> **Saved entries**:
>>

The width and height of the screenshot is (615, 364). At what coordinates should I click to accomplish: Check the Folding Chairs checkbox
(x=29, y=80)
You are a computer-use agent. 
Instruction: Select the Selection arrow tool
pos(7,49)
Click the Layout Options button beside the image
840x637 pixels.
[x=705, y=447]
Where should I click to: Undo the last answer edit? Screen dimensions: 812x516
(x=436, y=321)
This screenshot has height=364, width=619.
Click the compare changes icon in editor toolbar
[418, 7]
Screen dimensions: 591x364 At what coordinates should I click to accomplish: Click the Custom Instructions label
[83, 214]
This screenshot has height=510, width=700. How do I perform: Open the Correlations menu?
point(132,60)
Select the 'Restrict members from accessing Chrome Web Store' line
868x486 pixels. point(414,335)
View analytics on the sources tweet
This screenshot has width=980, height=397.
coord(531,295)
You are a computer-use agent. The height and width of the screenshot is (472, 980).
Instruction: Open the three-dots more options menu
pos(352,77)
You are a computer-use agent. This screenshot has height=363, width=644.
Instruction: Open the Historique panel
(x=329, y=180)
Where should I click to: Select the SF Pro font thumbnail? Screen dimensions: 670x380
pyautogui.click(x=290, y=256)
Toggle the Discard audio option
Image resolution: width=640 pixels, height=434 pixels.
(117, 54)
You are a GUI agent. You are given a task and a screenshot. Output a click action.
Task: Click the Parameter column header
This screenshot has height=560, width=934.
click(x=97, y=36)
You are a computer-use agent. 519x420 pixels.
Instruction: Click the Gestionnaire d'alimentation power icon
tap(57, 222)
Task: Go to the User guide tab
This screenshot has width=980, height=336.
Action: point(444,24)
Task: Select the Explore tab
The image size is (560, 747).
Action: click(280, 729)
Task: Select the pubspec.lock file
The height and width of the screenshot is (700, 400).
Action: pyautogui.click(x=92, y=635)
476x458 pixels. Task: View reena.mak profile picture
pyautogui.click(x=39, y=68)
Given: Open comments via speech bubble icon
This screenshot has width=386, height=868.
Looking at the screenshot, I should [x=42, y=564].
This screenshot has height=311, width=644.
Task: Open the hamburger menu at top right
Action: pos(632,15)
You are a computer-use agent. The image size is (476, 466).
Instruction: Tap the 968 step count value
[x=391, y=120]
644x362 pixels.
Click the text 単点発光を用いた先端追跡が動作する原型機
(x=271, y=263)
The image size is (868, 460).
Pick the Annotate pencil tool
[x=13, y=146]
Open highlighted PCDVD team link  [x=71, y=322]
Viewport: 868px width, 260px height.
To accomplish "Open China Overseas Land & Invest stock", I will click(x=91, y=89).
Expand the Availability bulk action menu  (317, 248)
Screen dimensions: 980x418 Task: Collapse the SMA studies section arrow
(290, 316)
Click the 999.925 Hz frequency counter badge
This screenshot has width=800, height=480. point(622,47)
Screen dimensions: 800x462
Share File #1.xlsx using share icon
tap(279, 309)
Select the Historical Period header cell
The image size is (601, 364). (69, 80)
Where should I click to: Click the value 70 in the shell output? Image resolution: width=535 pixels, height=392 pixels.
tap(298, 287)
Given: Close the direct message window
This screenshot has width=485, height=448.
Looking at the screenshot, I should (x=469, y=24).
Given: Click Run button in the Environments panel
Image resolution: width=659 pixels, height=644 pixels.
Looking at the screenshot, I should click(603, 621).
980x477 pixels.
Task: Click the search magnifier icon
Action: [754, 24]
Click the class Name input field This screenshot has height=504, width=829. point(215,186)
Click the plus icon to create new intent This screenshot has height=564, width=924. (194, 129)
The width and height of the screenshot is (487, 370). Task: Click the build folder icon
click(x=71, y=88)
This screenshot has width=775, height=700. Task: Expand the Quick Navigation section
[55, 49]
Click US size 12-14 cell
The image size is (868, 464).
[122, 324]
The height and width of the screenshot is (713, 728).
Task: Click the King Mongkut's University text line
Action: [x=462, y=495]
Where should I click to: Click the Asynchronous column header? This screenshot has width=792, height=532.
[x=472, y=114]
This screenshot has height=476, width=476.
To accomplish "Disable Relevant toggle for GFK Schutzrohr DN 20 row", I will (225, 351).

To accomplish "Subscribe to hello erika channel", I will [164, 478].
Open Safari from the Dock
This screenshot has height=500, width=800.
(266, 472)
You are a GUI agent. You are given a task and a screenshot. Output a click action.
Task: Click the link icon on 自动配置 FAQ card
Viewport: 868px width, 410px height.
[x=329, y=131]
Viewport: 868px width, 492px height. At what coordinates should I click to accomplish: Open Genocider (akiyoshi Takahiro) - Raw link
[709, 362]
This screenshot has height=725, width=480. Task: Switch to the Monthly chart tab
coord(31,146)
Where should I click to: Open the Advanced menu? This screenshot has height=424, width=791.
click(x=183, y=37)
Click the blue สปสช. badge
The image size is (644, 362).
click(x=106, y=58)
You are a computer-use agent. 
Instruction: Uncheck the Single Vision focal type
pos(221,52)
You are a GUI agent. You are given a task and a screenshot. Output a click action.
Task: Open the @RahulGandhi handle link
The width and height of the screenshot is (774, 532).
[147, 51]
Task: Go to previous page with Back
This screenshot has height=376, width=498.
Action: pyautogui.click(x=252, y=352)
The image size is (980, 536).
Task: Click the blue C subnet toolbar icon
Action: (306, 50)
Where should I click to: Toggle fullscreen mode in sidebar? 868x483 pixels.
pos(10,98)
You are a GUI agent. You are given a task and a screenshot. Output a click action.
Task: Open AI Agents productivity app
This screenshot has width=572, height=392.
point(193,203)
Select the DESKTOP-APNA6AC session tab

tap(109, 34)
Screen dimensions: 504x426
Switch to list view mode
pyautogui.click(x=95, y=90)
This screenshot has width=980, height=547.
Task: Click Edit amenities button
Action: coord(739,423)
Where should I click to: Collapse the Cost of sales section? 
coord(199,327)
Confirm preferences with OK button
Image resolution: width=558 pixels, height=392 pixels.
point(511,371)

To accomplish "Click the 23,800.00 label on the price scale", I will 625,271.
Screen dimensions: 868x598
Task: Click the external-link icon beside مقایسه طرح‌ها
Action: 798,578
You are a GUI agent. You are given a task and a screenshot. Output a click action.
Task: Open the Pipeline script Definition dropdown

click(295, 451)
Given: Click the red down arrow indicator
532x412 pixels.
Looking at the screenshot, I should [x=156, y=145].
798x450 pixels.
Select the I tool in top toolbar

<<

> **About this task**: Each record above must be transcribed exactly, and none may be skipped.

> **Worked solution**:
The width and height of the screenshot is (615, 364). At what coordinates should I click to accomplish: Check the Folding Chairs checkbox
(x=29, y=80)
You are a computer-use agent. 
Instruction: Select the Selection arrow tool
pos(7,49)
Click the Layout Options button beside the image
840x637 pixels.
[x=705, y=447]
Where should I click to: Undo the last answer edit? Screen dimensions: 812x516
(x=436, y=321)
This screenshot has height=364, width=619.
Click the compare changes icon in editor toolbar
[418, 7]
Screen dimensions: 591x364 At what coordinates should I click to accomplish: Click the Custom Instructions label
[83, 214]
This screenshot has height=510, width=700. How do I perform: Open the Correlations menu?
point(132,60)
Select the 'Restrict members from accessing Chrome Web Store' line
868x486 pixels. point(414,335)
View analytics on the sources tweet
This screenshot has width=980, height=397.
coord(531,295)
You are a computer-use agent. The height and width of the screenshot is (472, 980).
Instruction: Open the three-dots more options menu
pos(352,77)
You are a computer-use agent. This screenshot has height=363, width=644.
Instruction: Open the Historique panel
(x=329, y=180)
Where should I click to: Select the SF Pro font thumbnail? Screen dimensions: 670x380
pyautogui.click(x=290, y=256)
Toggle the Discard audio option
Image resolution: width=640 pixels, height=434 pixels.
(117, 54)
You are a GUI agent. You are given a task and a screenshot. Output a click action.
Task: Click the Parameter column header
This screenshot has height=560, width=934.
click(x=97, y=36)
You are a computer-use agent. 519x420 pixels.
Instruction: Click the Gestionnaire d'alimentation power icon
tap(57, 222)
Task: Go to the User guide tab
This screenshot has width=980, height=336.
Action: point(444,24)
Task: Select the Explore tab
The image size is (560, 747).
Action: click(280, 729)
Task: Select the pubspec.lock file
The height and width of the screenshot is (700, 400).
Action: pyautogui.click(x=92, y=635)
476x458 pixels. Task: View reena.mak profile picture
pyautogui.click(x=39, y=68)
Given: Open comments via speech bubble icon
This screenshot has width=386, height=868.
Looking at the screenshot, I should [x=42, y=564].
This screenshot has height=311, width=644.
Task: Open the hamburger menu at top right
Action: pos(632,15)
You are a computer-use agent. The image size is (476, 466).
Instruction: Tap the 968 step count value
[x=391, y=120]
644x362 pixels.
Click the text 単点発光を用いた先端追跡が動作する原型機
(x=271, y=263)
The image size is (868, 460).
Pick the Annotate pencil tool
[x=13, y=146]
Open highlighted PCDVD team link  [x=71, y=322]
Viewport: 868px width, 260px height.
To accomplish "Open China Overseas Land & Invest stock", I will click(x=91, y=89).
Expand the Availability bulk action menu  (317, 248)
Screen dimensions: 980x418 Task: Collapse the SMA studies section arrow
(290, 316)
Click the 999.925 Hz frequency counter badge
This screenshot has width=800, height=480. point(622,47)
Screen dimensions: 800x462
Share File #1.xlsx using share icon
tap(279, 309)
Select the Historical Period header cell
The image size is (601, 364). (69, 80)
Where should I click to: Click the value 70 in the shell output? Image resolution: width=535 pixels, height=392 pixels.
tap(298, 287)
Given: Close the direct message window
This screenshot has width=485, height=448.
Looking at the screenshot, I should (x=469, y=24).
Given: Click Run button in the Environments panel
Image resolution: width=659 pixels, height=644 pixels.
Looking at the screenshot, I should click(603, 621).
980x477 pixels.
Task: Click the search magnifier icon
Action: [754, 24]
Click the class Name input field This screenshot has height=504, width=829. point(215,186)
Click the plus icon to create new intent This screenshot has height=564, width=924. (194, 129)
The width and height of the screenshot is (487, 370). Task: Click the build folder icon
click(x=71, y=88)
This screenshot has width=775, height=700. Task: Expand the Quick Navigation section
[55, 49]
Click US size 12-14 cell
The image size is (868, 464).
[122, 324]
The height and width of the screenshot is (713, 728).
Task: Click the King Mongkut's University text line
Action: [x=462, y=495]
Where should I click to: Click the Asynchronous column header? This screenshot has width=792, height=532.
[x=472, y=114]
This screenshot has height=476, width=476.
To accomplish "Disable Relevant toggle for GFK Schutzrohr DN 20 row", I will (225, 351).

To accomplish "Subscribe to hello erika channel", I will [164, 478].
Open Safari from the Dock
This screenshot has height=500, width=800.
(266, 472)
You are a GUI agent. You are given a task and a screenshot. Output a click action.
Task: Click the link icon on 自动配置 FAQ card
Viewport: 868px width, 410px height.
[x=329, y=131]
Viewport: 868px width, 492px height. At what coordinates should I click to accomplish: Open Genocider (akiyoshi Takahiro) - Raw link
[709, 362]
This screenshot has height=725, width=480. Task: Switch to the Monthly chart tab
coord(31,146)
Where should I click to: Open the Advanced menu? This screenshot has height=424, width=791.
click(x=183, y=37)
Click the blue สปสช. badge
The image size is (644, 362).
click(x=106, y=58)
You are a computer-use agent. 
Instruction: Uncheck the Single Vision focal type
pos(221,52)
You are a GUI agent. You are given a task and a screenshot. Output a click action.
Task: Open the @RahulGandhi handle link
The width and height of the screenshot is (774, 532).
[147, 51]
Task: Go to previous page with Back
This screenshot has height=376, width=498.
Action: pyautogui.click(x=252, y=352)
The image size is (980, 536).
Task: Click the blue C subnet toolbar icon
Action: (306, 50)
Where should I click to: Toggle fullscreen mode in sidebar? 868x483 pixels.
pos(10,98)
You are a GUI agent. You are given a task and a screenshot. Output a click action.
Task: Open AI Agents productivity app
This screenshot has width=572, height=392.
point(193,203)
Select the DESKTOP-APNA6AC session tab

tap(109, 34)
Screen dimensions: 504x426
Switch to list view mode
pyautogui.click(x=95, y=90)
This screenshot has width=980, height=547.
Task: Click Edit amenities button
Action: coord(739,423)
Where should I click to: Collapse the Cost of sales section? 
coord(199,327)
Confirm preferences with OK button
Image resolution: width=558 pixels, height=392 pixels.
point(511,371)

To accomplish "Click the 23,800.00 label on the price scale", I will 625,271.
Screen dimensions: 868x598
Task: Click the external-link icon beside مقایسه طرح‌ها
Action: 798,578
You are a GUI agent. You are given a task and a screenshot. Output a click action.
Task: Open the Pipeline script Definition dropdown

click(295, 451)
Given: Click the red down arrow indicator
532x412 pixels.
Looking at the screenshot, I should [x=156, y=145].
798x450 pixels.
Select the I tool in top toolbar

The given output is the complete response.